The education ministry said Thursday it has confirmed 62 cases in which current or former employees acted illegally in finding jobs for retired or retiring bureaucrats.
A report on the final findings of the ministry’s probe into the practice of amakudari (literally “descent from heaven”) concluded ministry workers have been systematically involved in the practice for several years.
And it found that this occurred despite legal reforms enacted in 2007 to ban the long-standing practice in which retired public servants secure plum jobs in sectors they used to oversee — a potential vehicle for corruption.

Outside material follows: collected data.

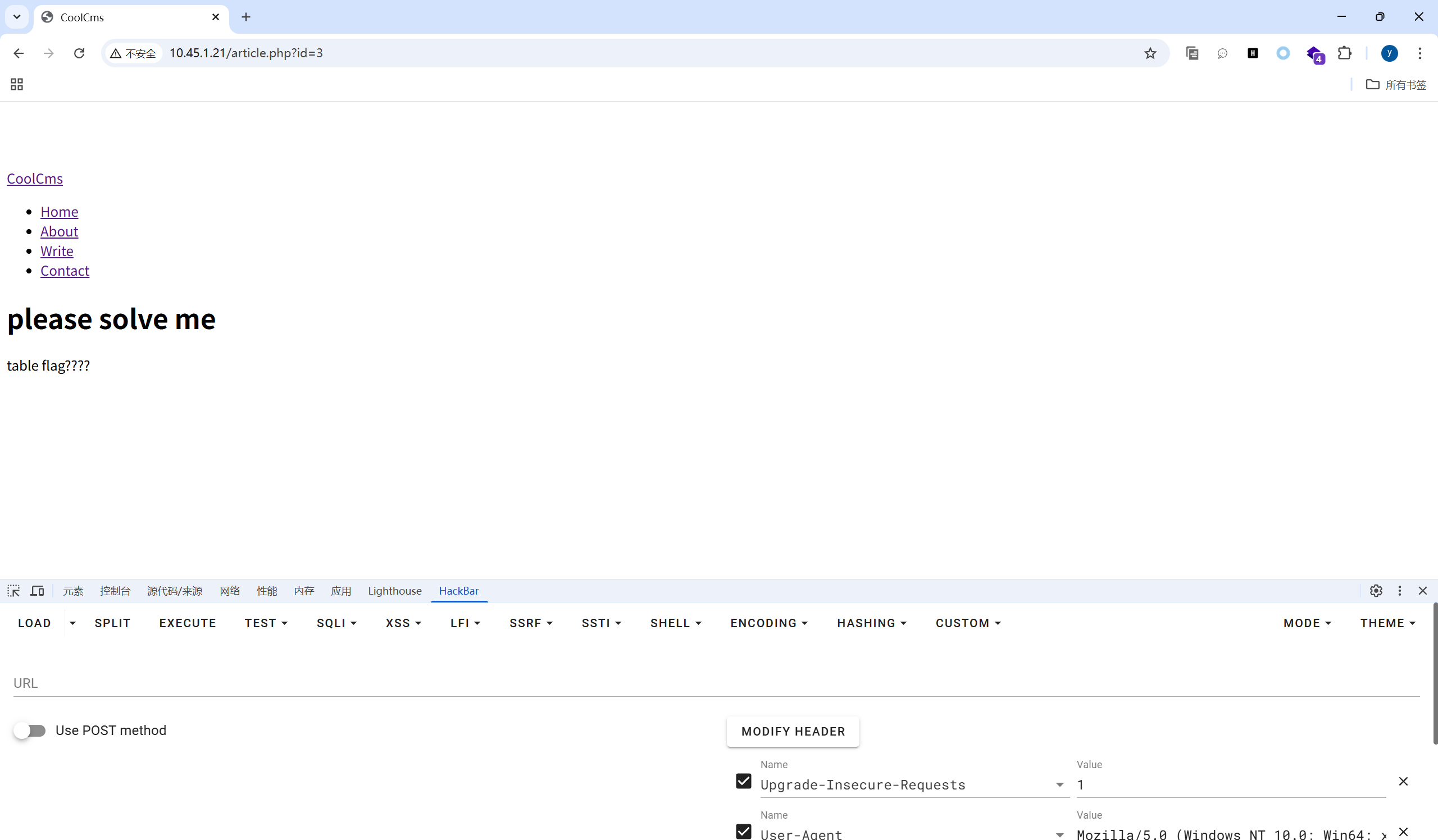The height and width of the screenshot is (840, 1438).
Task: Remove the Upgrade-Insecure-Requests header row
Action: click(x=1403, y=781)
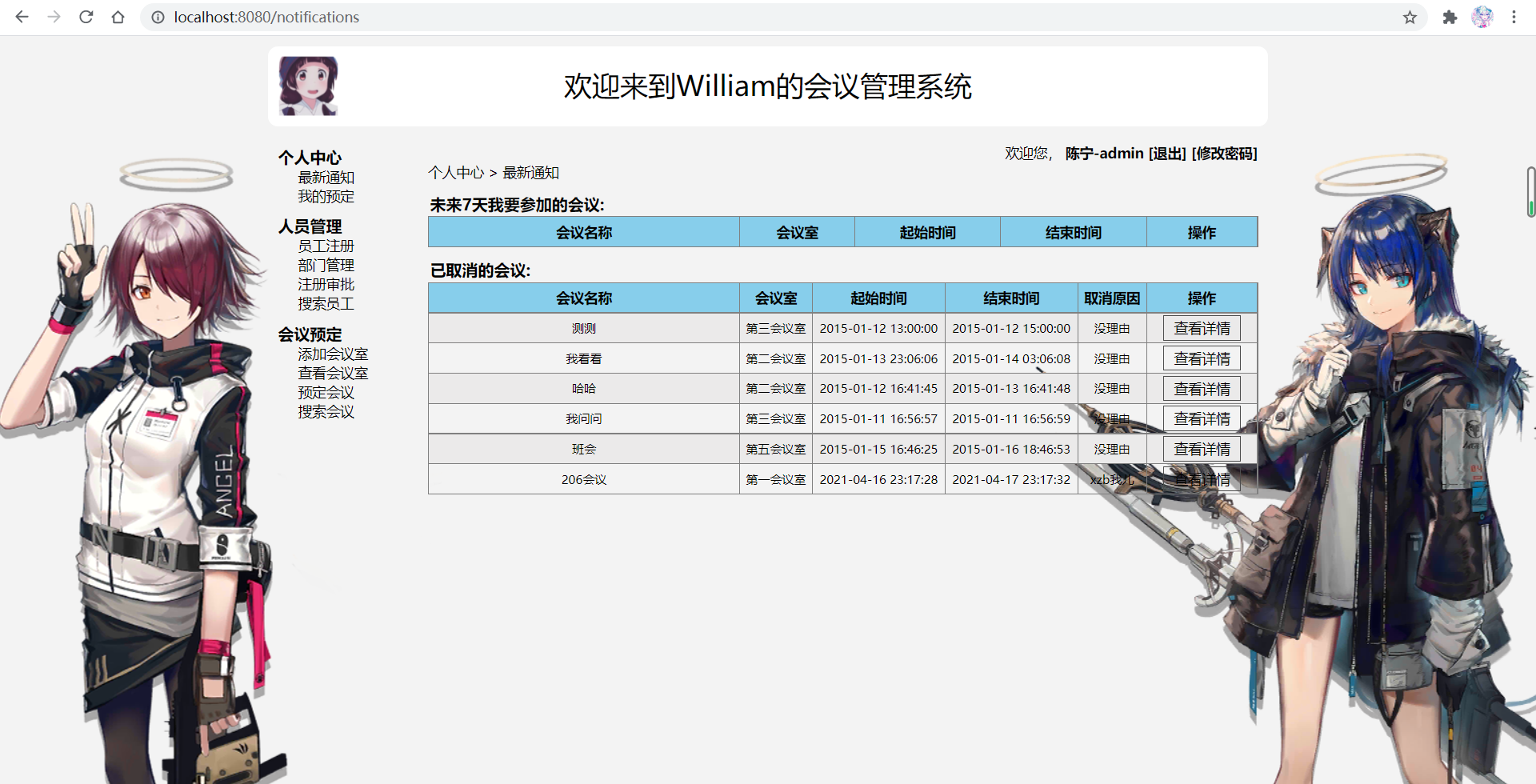This screenshot has height=784, width=1536.
Task: Click the browser refresh icon
Action: [x=86, y=17]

Announcing the findings, Minister of Education, Culture, Sports, Science and Technology Hirokazu Matsuno said punitive action will be taken against 37 more people in response to the latest findings, including 27 serving bureaucrats. This brings the total to 43.
“It’s highly regrettable that we are dealing with such an unprecedented large number,” Matsuno told a news conference.

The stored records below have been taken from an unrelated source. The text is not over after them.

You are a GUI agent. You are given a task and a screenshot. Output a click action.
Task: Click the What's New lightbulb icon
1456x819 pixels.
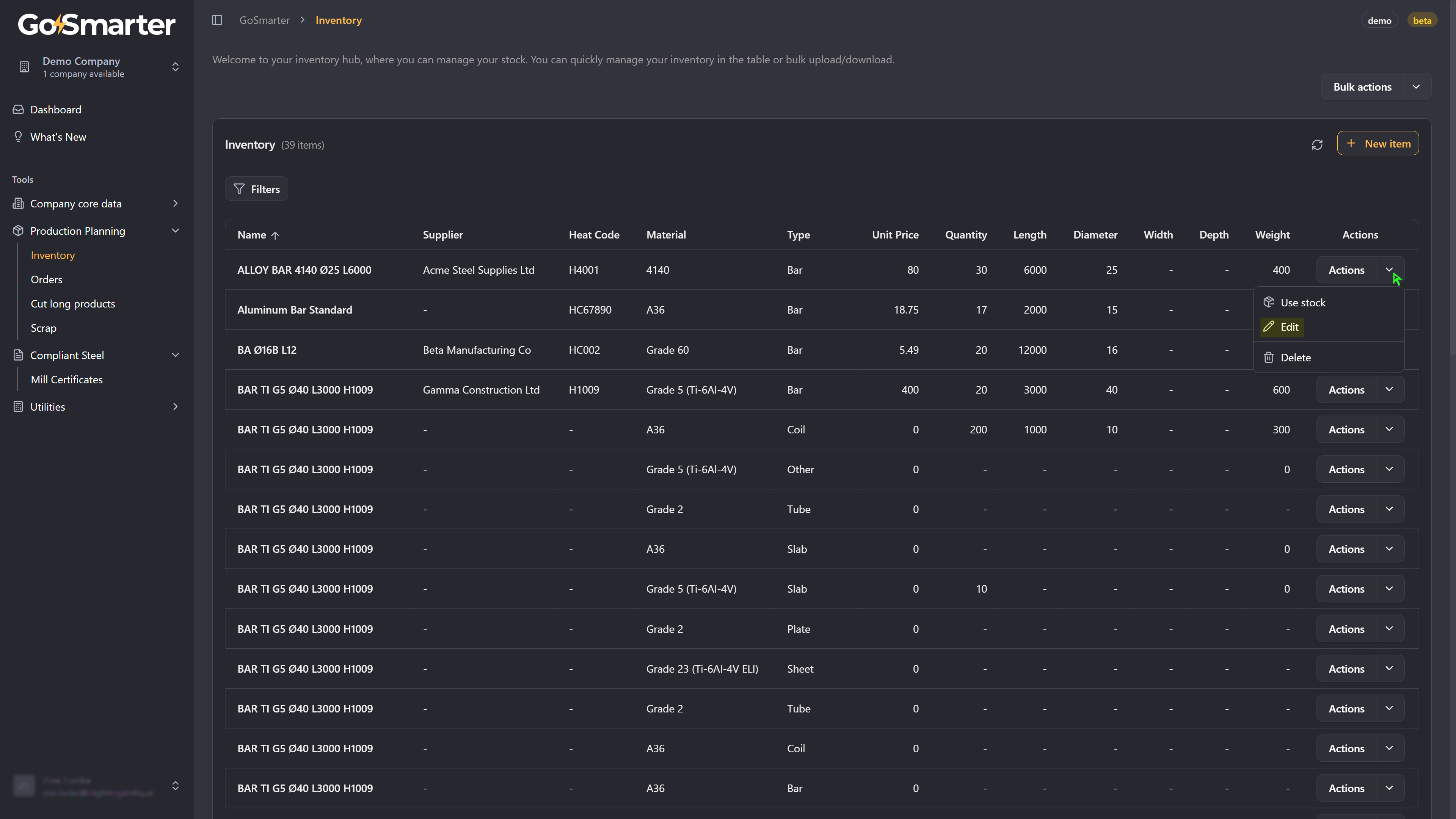(18, 137)
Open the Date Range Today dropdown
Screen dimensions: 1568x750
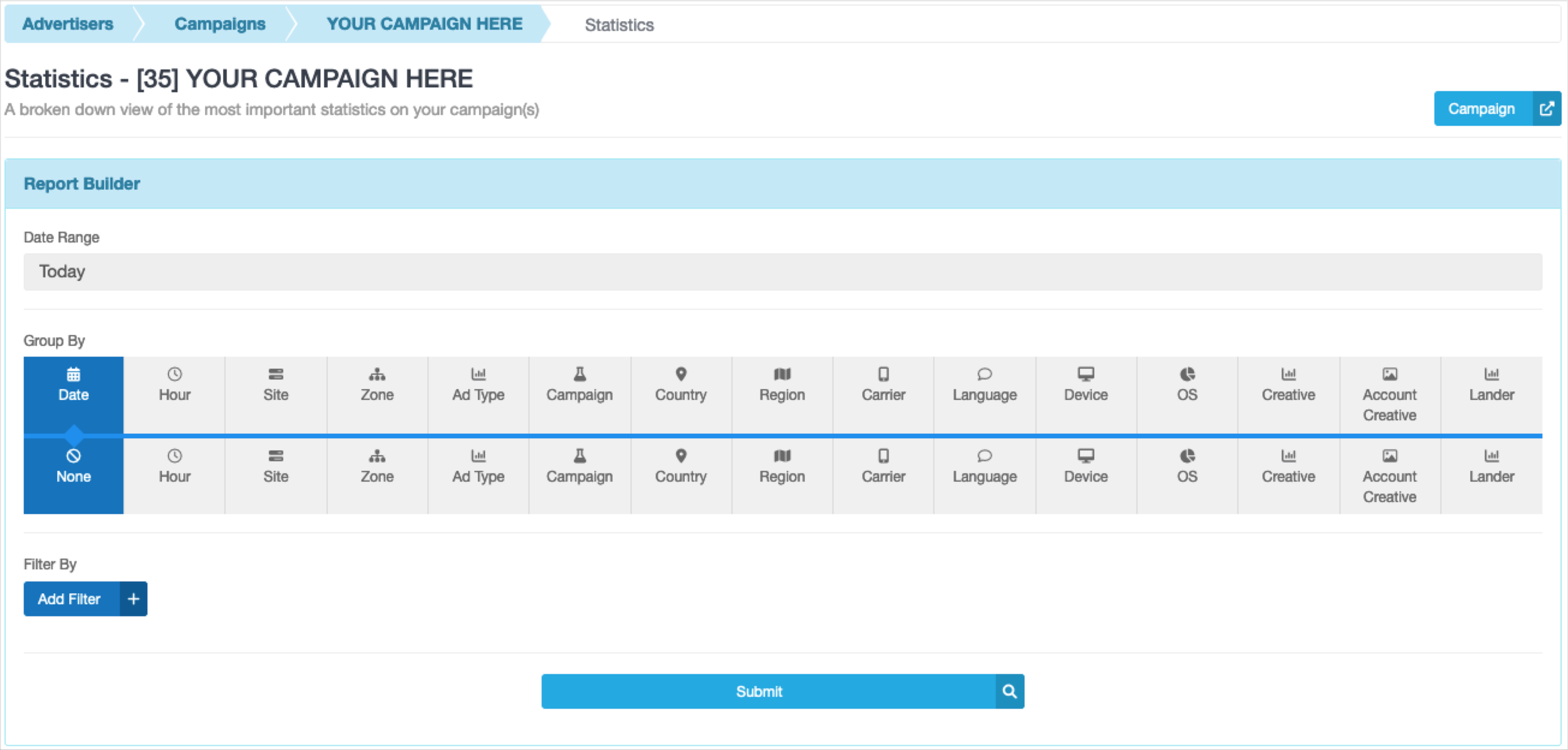click(782, 272)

“We will change our human resources practices and organizational culture to build a new ministry that can be trusted.”
The amakudari scandal is being driven by severe financial hardships at many universities and their strong desire to strengthen ties with the ministry to survive, experts say.
While the nation’s universities keep expanding in number and capacity, enrollment continues to drop as the population and birth rate shrink.
One private university official confided that hiring retired education bureaucrats was seen as a way to potentially help the schools secure state subsidies.
The Foreign Ministry said Thursday it has disciplined a former head of its human resources department for submitting a resume to the education ministry to secure a job.
Inquiries into the practice have been taking place across public service groups following an initial probe into the education ministry in January.
According to the latest report, employees in the ministry’s human resources division have exchanged information with retired staff for job placements, and this was known to the head of the division as well as bureaucrats at the highest levels.
The report calls for a reorganization within parts of the human resources division and the establishment of a monitoring mechanism involving third-party observers.